What needs to be done
Write every record out again exactly as given.

>>

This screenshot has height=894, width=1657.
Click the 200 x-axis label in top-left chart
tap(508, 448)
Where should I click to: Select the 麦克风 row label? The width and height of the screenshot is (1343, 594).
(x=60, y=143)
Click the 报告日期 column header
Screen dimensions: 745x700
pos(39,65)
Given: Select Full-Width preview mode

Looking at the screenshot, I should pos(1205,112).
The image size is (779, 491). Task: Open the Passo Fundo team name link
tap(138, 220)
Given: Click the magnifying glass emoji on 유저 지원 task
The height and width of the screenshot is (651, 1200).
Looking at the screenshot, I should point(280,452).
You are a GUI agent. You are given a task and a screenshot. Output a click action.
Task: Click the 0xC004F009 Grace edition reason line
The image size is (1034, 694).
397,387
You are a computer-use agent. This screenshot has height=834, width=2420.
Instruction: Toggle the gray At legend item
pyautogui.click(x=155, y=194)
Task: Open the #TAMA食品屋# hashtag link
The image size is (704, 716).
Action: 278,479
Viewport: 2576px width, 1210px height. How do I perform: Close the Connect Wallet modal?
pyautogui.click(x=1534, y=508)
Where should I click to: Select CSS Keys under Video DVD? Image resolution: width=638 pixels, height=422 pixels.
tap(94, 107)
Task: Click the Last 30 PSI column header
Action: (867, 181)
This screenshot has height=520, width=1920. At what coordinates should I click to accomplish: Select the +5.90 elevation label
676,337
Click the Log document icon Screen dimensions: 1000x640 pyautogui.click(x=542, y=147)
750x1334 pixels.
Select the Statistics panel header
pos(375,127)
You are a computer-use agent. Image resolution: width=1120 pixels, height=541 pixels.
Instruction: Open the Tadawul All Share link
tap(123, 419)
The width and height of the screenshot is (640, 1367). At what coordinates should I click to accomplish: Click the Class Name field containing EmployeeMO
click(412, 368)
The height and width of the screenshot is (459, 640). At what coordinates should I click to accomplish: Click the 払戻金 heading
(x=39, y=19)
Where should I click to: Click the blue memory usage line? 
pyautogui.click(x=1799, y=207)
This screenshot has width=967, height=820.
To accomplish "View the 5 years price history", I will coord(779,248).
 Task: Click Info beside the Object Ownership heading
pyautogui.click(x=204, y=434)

<<

Answer for this exercise
This screenshot has height=894, width=1657.
Click the 200 x-axis label in top-left chart
tap(508, 448)
Where should I click to: Select the 麦克风 row label? The width and height of the screenshot is (1343, 594).
(x=60, y=143)
Click the 报告日期 column header
Screen dimensions: 745x700
pos(39,65)
Given: Select Full-Width preview mode

Looking at the screenshot, I should pos(1205,112).
The image size is (779, 491). Task: Open the Passo Fundo team name link
tap(138, 220)
Given: Click the magnifying glass emoji on 유저 지원 task
The height and width of the screenshot is (651, 1200).
Looking at the screenshot, I should point(280,452).
You are a GUI agent. You are given a task and a screenshot. Output a click action.
Task: Click the 0xC004F009 Grace edition reason line
The image size is (1034, 694).
397,387
You are a computer-use agent. This screenshot has height=834, width=2420.
Instruction: Toggle the gray At legend item
pyautogui.click(x=155, y=194)
Task: Open the #TAMA食品屋# hashtag link
The image size is (704, 716).
Action: 278,479
Viewport: 2576px width, 1210px height. How do I perform: Close the Connect Wallet modal?
pyautogui.click(x=1534, y=508)
Where should I click to: Select CSS Keys under Video DVD? Image resolution: width=638 pixels, height=422 pixels.
tap(94, 107)
Task: Click the Last 30 PSI column header
Action: (867, 181)
This screenshot has height=520, width=1920. At what coordinates should I click to accomplish: Select the +5.90 elevation label
676,337
Click the Log document icon Screen dimensions: 1000x640 pyautogui.click(x=542, y=147)
750x1334 pixels.
Select the Statistics panel header
pos(375,127)
You are a computer-use agent. Image resolution: width=1120 pixels, height=541 pixels.
Instruction: Open the Tadawul All Share link
tap(123, 419)
The width and height of the screenshot is (640, 1367). At what coordinates should I click to accomplish: Click the Class Name field containing EmployeeMO
click(412, 368)
The height and width of the screenshot is (459, 640). At what coordinates should I click to accomplish: Click the 払戻金 heading
(x=39, y=19)
Where should I click to: Click the blue memory usage line? 
pyautogui.click(x=1799, y=207)
This screenshot has width=967, height=820.
To accomplish "View the 5 years price history", I will coord(779,248).
 Task: Click Info beside the Object Ownership heading
pyautogui.click(x=204, y=434)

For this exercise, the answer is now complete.